我这样说是太绝对了。应该说:“AE1/AE3和Cam 5.2均阴性,Vimentin弥漫强阳性,仍不能完全排除上皮性。”
多形性癌:均表达AE1/AE3和Cam 5.2。
腺癌伴梭形细胞化生:表达CK7。
化生性癌或癌肉瘤:其中的异源性化生的梭形细胞成分,可以局灶性表达CK,当然也可能不表达。可以加做CK7和34BE12。
2.也可以等待手术标本再诊断.
Completely do not agree.
这涉及到穿刺标本取材的局限性,是否只取到梭形细胞成分而不见典型的浸润癌成分。正因为如此,我觉得穿刺标本诊断困难时,先报“恶性肿瘤”,等待手术标本再诊断,也许可以避免困难和风险。
不知我的理解是否正确?期盼Dr.Zhao进一步指导。谢谢!
华夏病理/粉蓝医疗
为基层医院病理科提供全面解决方案,
努力让人人享有便捷准确可靠的病理诊断服务。
这涉及到穿刺标本取材的局限性,是否只取到梭形细胞成分而不见典型的浸润癌成分。正因为如此,我觉得穿刺标本诊断困难时,先报“恶性肿瘤”,等待手术标本再诊断,也许可以避免困难和风险。
You are right in some points.
We should try to provide clinicians and patients as more information as we can from the biopsy specimens. It is perfect if we can have final diagnosis in the biopsy specimen. Clinicians can decide next procedure based on pathology diagnosis from biopsy. The treatment plans may be different if this patient has metastatic lesion, melaloma, carcinoma or sarcoma.

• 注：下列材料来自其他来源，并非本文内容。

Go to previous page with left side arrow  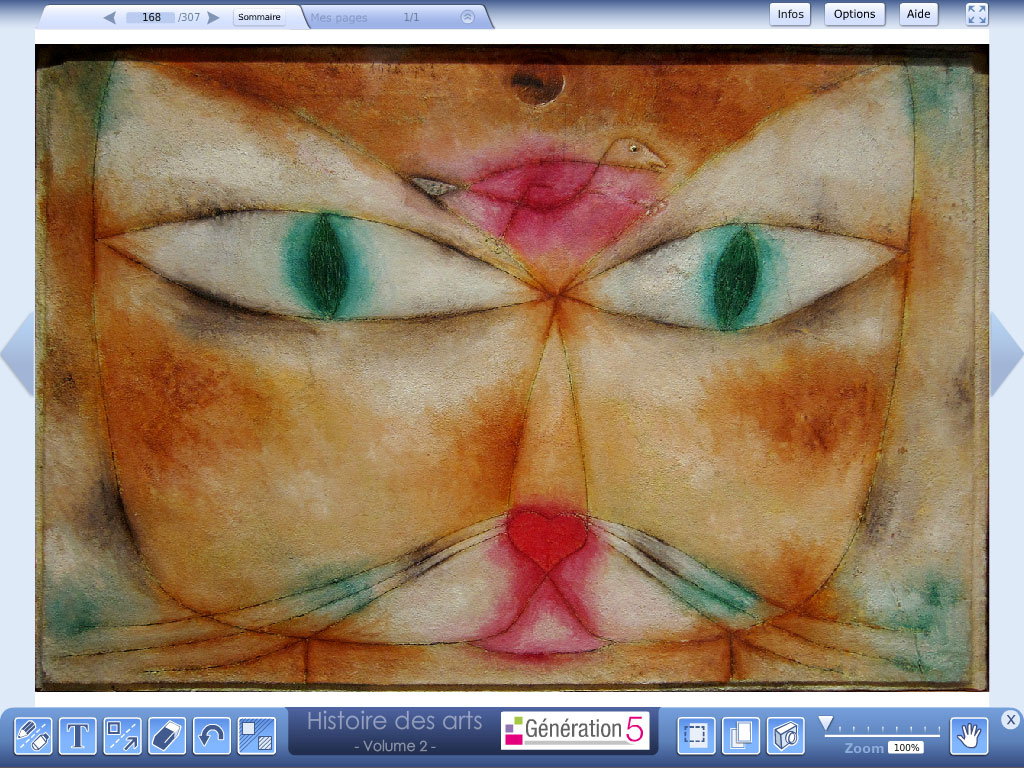(x=17, y=352)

Of cause we may not make the definite dx sometimes based on the biopsy specimen after we try.
你的部分观点的正确的。
对于活检标本,我们应该努力为临床医生和患者提供尽可能多的信息。如果活检标本能作出最终诊断,它是很完美的。临床医生可以根据活检诊断决定进一步处理程序。如果是转移性病变、恶黑、癌或肉瘤,临床处理方案可能不同。当然,我们有时也可能在尽力之后仍不能根据活检标本作出明确诊断。(abin译)
In fact it is not very difficult to have the differential dx for this case.
1. The main ddx include sarcoma, carcinoma and others (melanoma, hematologic lesions et al).
2. It is metaplastic carcinoma or basal-like carcinoma if it is carcinoma.
3. What type of sarcoma if it is sarcoma? or just part of malignant phyllodes?
实际上本例的鉴别诊断并不太难。
1.主要鉴别:癌、肉瘤和其它(恶黑、淋巴造血系统病变等)。
2.如果是癌:转移癌或基底样癌。
3.如果是肉瘤:什么类型?或仅仅是恶性叶状肿瘤的一部分?(abin译)
If we want to rule out metaplastic carcinoma we must do more cytokeratin markers. Negative reaction to AE1/AE3, cam 5.2 is not enough.
More IHC I did for this case:
Negative p63, ck7, ck20, ck14, ck17, ck5/6, 34b-E12 (high molecular cytokeratin), EMA.
Negative for S-100, CD45 (LCA)
如果需要排除转移性癌,我们必须做更多上皮性标记物。AE1/AE3和cam 5.2阴性还不够。
我做了更多免疫组化如下:
阴性:p63, ck7, ck20, ck14, ck17, ck5/6, 34b-E12 (high molecular cytokeratin), EMA, S-100, CD45 (LCA)
In your practivce you may not need to do so many cytokeratin stains if we consider the money issue. But at least you need to do a few to rule out metaplastic carcinoma.
Ok, now what is your dx? You want to release the case or you want to do more detailed study if the money issue is not a problem for the patient.
实际工作中低倍可能不需要做这么多CK标记,如果考虑到费用问题。但至少你得做一些排除转移癌的标记。
OK,现在你的诊断?你要发报告还是要做更多研究(如果患者的费用不成问题)?(abin译)
More IHC results
SMA
Smooth muscle myosin heavey chain
Muscle specific actin (HHF35)
Desmin
Cd31
Cd34
caldesmon
One thing i want to mention is that CD31 is senstitive, but not specific for vascular lesion, CD34 is relative specific for vascular lesion. Of cause many soft tissue tumors and others are positive for CD34. Above case is a good example, CD31 positive, CD34 negative.
D2-40 is good for lymphatic endothelium, often used for confirmoring lymphavascular invasion for breast ca.